Source passage.
I'm painfully aware of a pattern that has developed over the last few seasons, whereby I indulge in plenty of fishing-related razzle-dazzle from the 16th to the end of the month, only to tail off badly by the beginning of July. I'm thus determined to go fishing.

However, the weather's been so repellant recently that I haven't felt like wetting a line, so when Sunday dawns bright and cheerful, I reckon I can make a break for it at around tea time. I go off vacation house hunting with my friend George for a few hours in the morning and we pass right by the little lane that curls down towards the farm where the club has one of its lakes. I narrow my eyes meaningfully as we hum by in his Fiat Cordoba - I shall return later and lay waste to your tench.

After lunch I fall asleep reading Sheringham's Fly Fishing Memories and Morals, a wonderful book bought for me by my brother and then set aside because it was about trout fishing. Which goes to show how much I know. I picked it up a week or two back and have been enthralled ever since; what a writer. So, when my wife raises me from my snooze I decide to go - after all, that's what HTS would do. Out with the old cane rod and centrepin reel, grab a few floats, some fuel for the kettle, water, a cup and spoon and - to prove my modernising credentials - a couple of sachets of Nescafe Cappuccino, a fiendish froth introduced to me by my mum. It saves taking any milk you see.

I grab the landing net which has been drying outside, furl it up, and lean it next to the kitchen door while I get my little bait box from the outside window sill. I load up with luncheon meat, get everything together - including a new camera, more of which next time - and almost trip off to the car.

It's an easy drive, past Lewes prison and then down country lanes until I reach the farm. There's a slight moment of panic when I remember that they've put a padlock on the gate, but I've got my club card and that turns out to have the number on the front, so I ease down the track (the 323 seems to sit lower in the field than my old 626) and then coast down to the water's edge. There are plenty of cars there but most will be here to fish the larger of the two lakes, which is where the carp are. I climb out, open the boot, pull out the rod and landing net handle, get my shirt and waistcoat, sling the creel over one shoulder, grab the kettle in the same hand, and reach down for the landing net - which is still leaning by the kitchen door.

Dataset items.
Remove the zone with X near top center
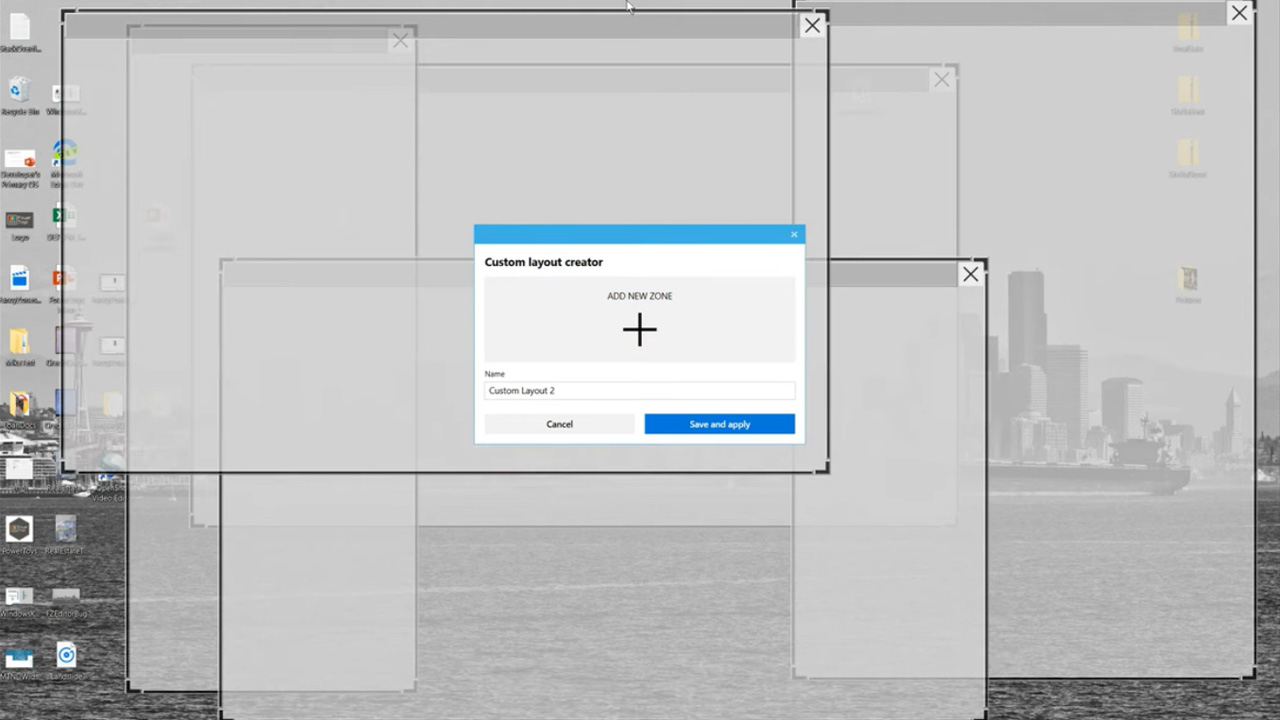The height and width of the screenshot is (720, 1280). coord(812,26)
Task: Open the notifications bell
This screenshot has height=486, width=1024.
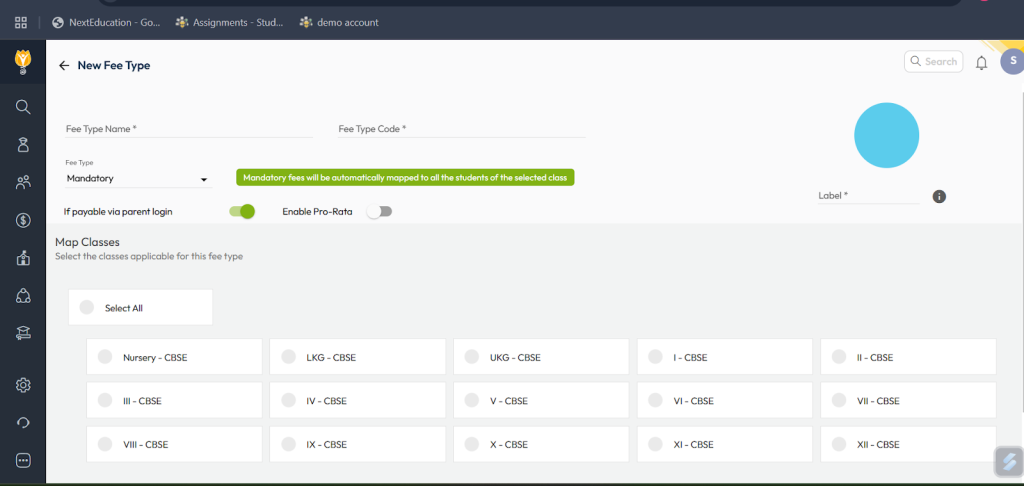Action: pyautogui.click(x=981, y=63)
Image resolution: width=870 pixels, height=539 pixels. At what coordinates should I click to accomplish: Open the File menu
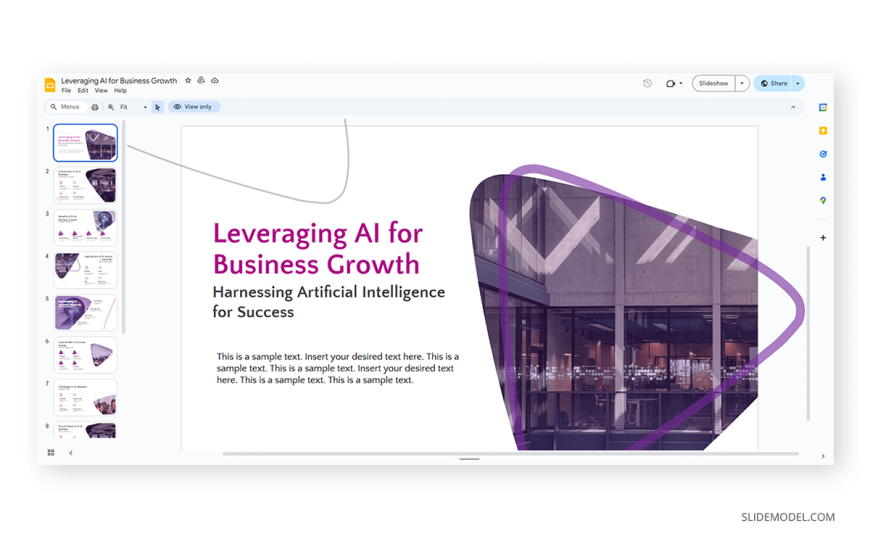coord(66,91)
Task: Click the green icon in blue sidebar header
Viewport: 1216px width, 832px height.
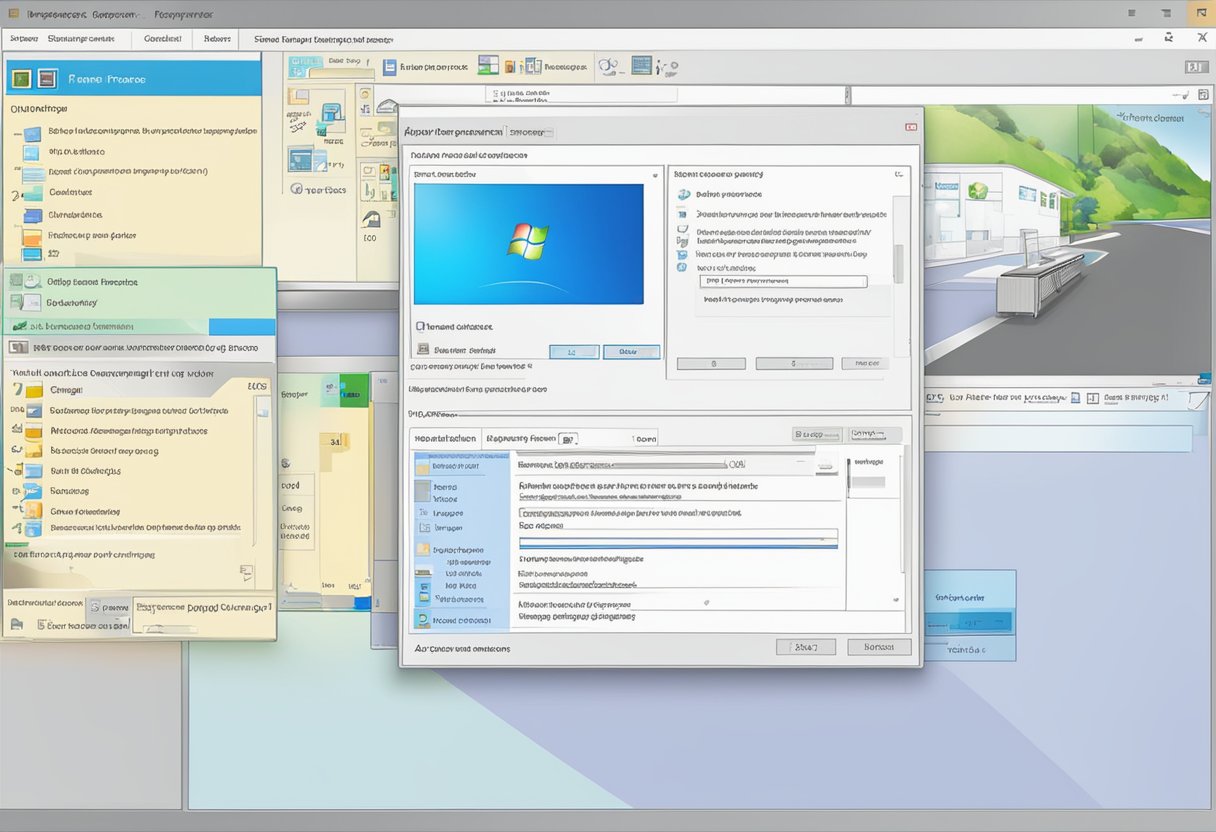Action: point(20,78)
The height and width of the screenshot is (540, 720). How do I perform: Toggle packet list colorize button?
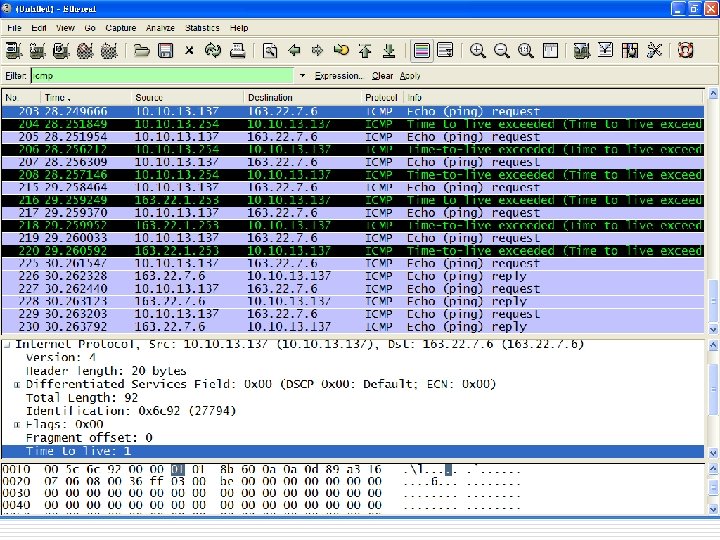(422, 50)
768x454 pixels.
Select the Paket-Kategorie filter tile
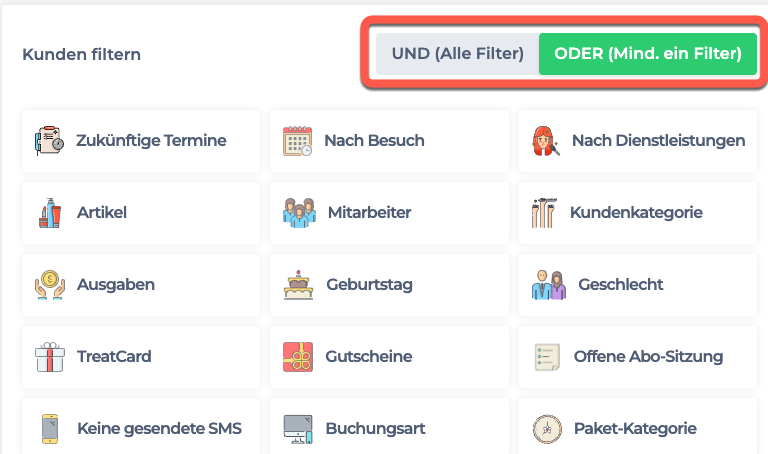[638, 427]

The tasks.
1. Repeat word for word the part of the fishing account that opens with the words containing "I'm painfully aware" and closes with "to go fishing.".
2. In the fishing account, which book does the writer fall asleep reading after lunch?

Task-by-task answers.
1.
I'm painfully aware of a pattern that has developed over the last few seasons, whereby I indulge in plenty of fishing-related razzle-dazzle from the 16th to the end of the month, only to tail off badly by the beginning of July. I'm thus determined to go fishing.

2. Sheringham's Fly Fishing Memories and Morals.